International career^{‡}
- 2023: France U16 / 2 / (0)
- 2025–: France U19 / 4 / (2)
- 2025–: France U20 / 2 / (0)

= Khalis Merah =

French footballer (born 2007)

Khalis Merah (born 24 February 2007) is a French professional footballer who plays as a midfielder for club Lyon.

==Club career==
Born in Meyzieu in the Metropolis of Lyon, Merah started his youth career at the local US Meyzieu. In July 2016, he joined the youth academy of region giants Lyon.

On 24 February 2025, on his 18th birthday, Merah signed his first professional contract with Lyon, tying him to the club until June 2027. He captained Lyon under-19s side during the 2024–25 season, before being integrated to Lyon reserves team that the end of the season, where he made his senior debut at the Championnat National 3.

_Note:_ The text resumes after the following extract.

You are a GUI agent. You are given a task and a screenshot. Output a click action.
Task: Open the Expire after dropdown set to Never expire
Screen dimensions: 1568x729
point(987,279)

Ahead of the 2025–26 season, Merah was promoted to Lyon's first team by coach Paulo Fonseca. He earned his first official appearance for Lyon on 16 August 2025 in a 1–0 away win over Lens during the first matchday of the 2025–26 Ligue 1, coming in as a substitute in the 66th minute. Shortly after his professional debut, on 26 August, Merah extended his contract with Lyon until 2029. Five days later, he earned his first start for Les Gones, playing 71 minutes in the 1–0 victory over Marseille in the Choc des Olympiques. Following his impressive performances, Merah was given the Pépite du mois award for the best youth talent of the month in Ligue 1.

==International career==
Merah appeared twice for France U16 in March 2023.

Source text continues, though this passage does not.